DES MOINES, Iowa (AP) — Black Lives Matter protesters rallied inside the Iowa Capitol on Wednesday, shouting “I can’t breath” and “Justice now” in an effort to convince lawmakers and the governor to take action on the issue of racial inequality.
About two dozen protesters peacefully gathered in the public space between the main entrances of the House and Senate. At one point, protesters banged on Republican Gov. Kim Reynolds’ office door, and a few later spoke with her staff about how to schedule a meeting.
“That’s all they got left is to hide from us. All they got left is their bureaucracy,” said Matthew Bruce, the local group’s leader. “This is a disaster. This is a complete disaster for the state of Iowa, for the Republican Party, the party of Kim Reynolds. For the Democrats too, because I don’t see them here. They could be right here on this door trying to fight with us.”
Bruce said that if he were to speak with Reynolds, he would tell her to sign an executive order to reinstate voting rights for felons who have completed their sentences.

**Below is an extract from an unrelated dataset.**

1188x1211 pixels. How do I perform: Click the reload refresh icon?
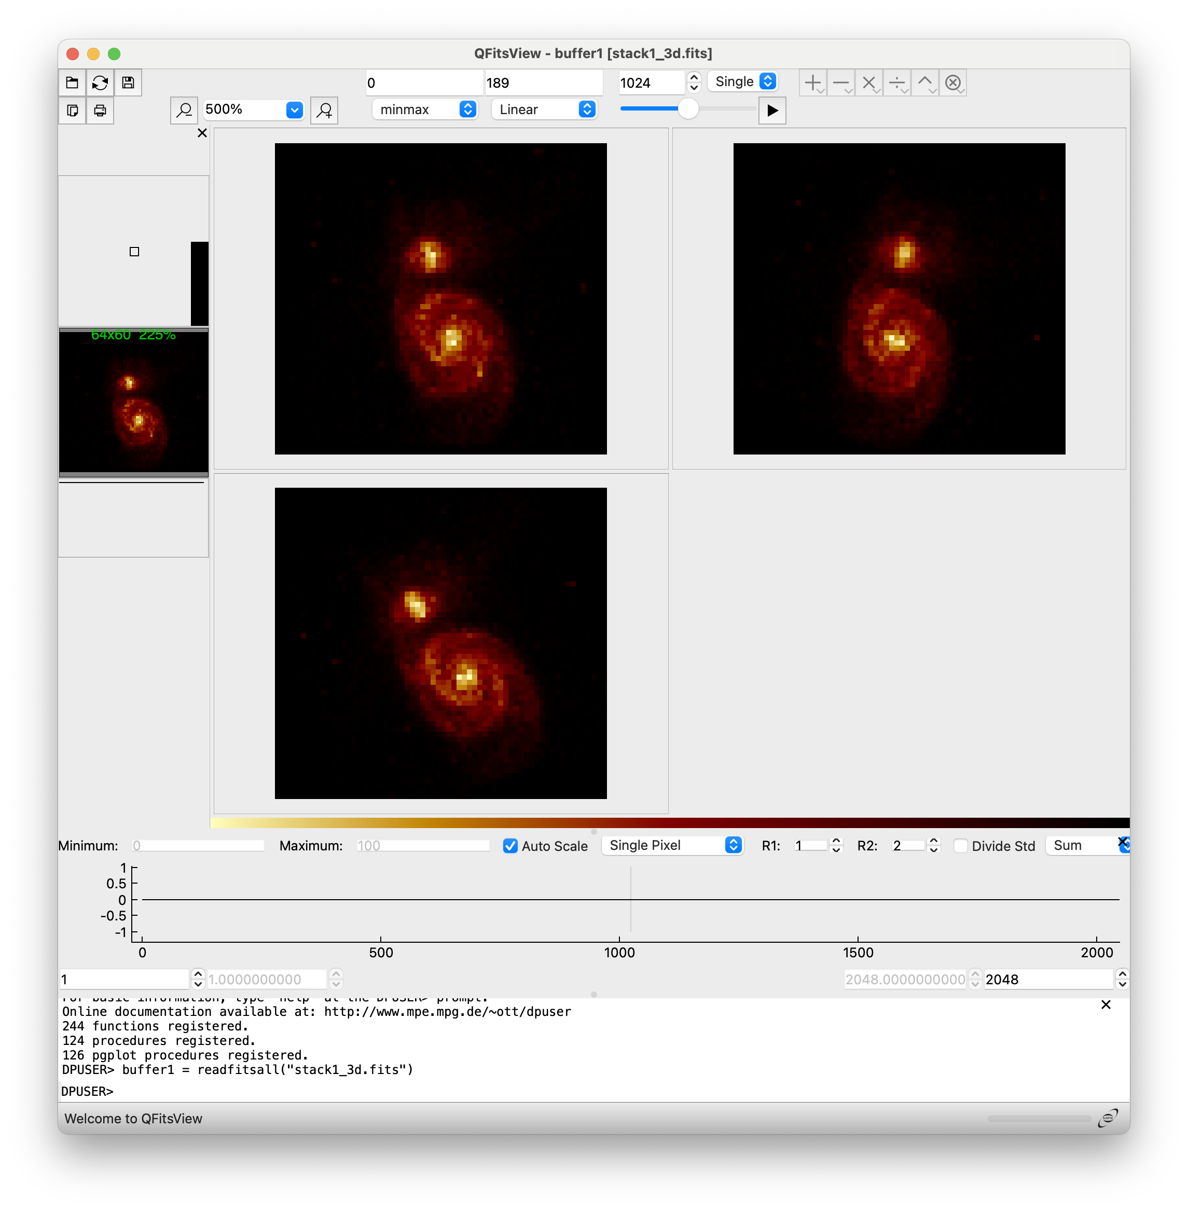point(100,82)
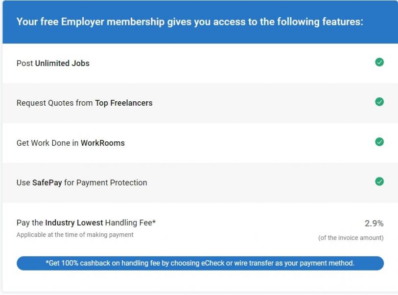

“She could do that. Like right today, she could do that. That’s what I would bring up, something she could do today,” he said.
Sen. Brad Zaun, an Urbandale Republican, met with Bruce and promised to work on issues the group raised.
“I’m sick and tired of lip service,” Zaun told Bruce. “I’m more interested in solving problems with some of the injustices going on. I’m open-minded, but I’m just one senator.”
While Reynolds didn’t meet with the group Wednesday, she said she has met with community leaders and lawmakers on potential legislation that could be passed this year.
“I made it very clear I’m committed to sitting down and having conversation, most importantly listening and talking about what we need to do to continue to move forward,” she said.
Democrats and advocates for minority groups have proposed a package of legislation that includes banning police from using chokeholds and making it difficult for police officers with bad records to get hired by another force.
Reynolds has asked lawmakers to begin the lengthy process of passing a constitutional amendment to restore ex-felons’ voting rights. Republican senators insisted that the Legislature first approve a law requiring restitution to victims before the restoration of voting rights. Reynolds signed that bill last Thursday.
The constitutional amendment is eligible for debate but hasn’t yet passed in the Senate.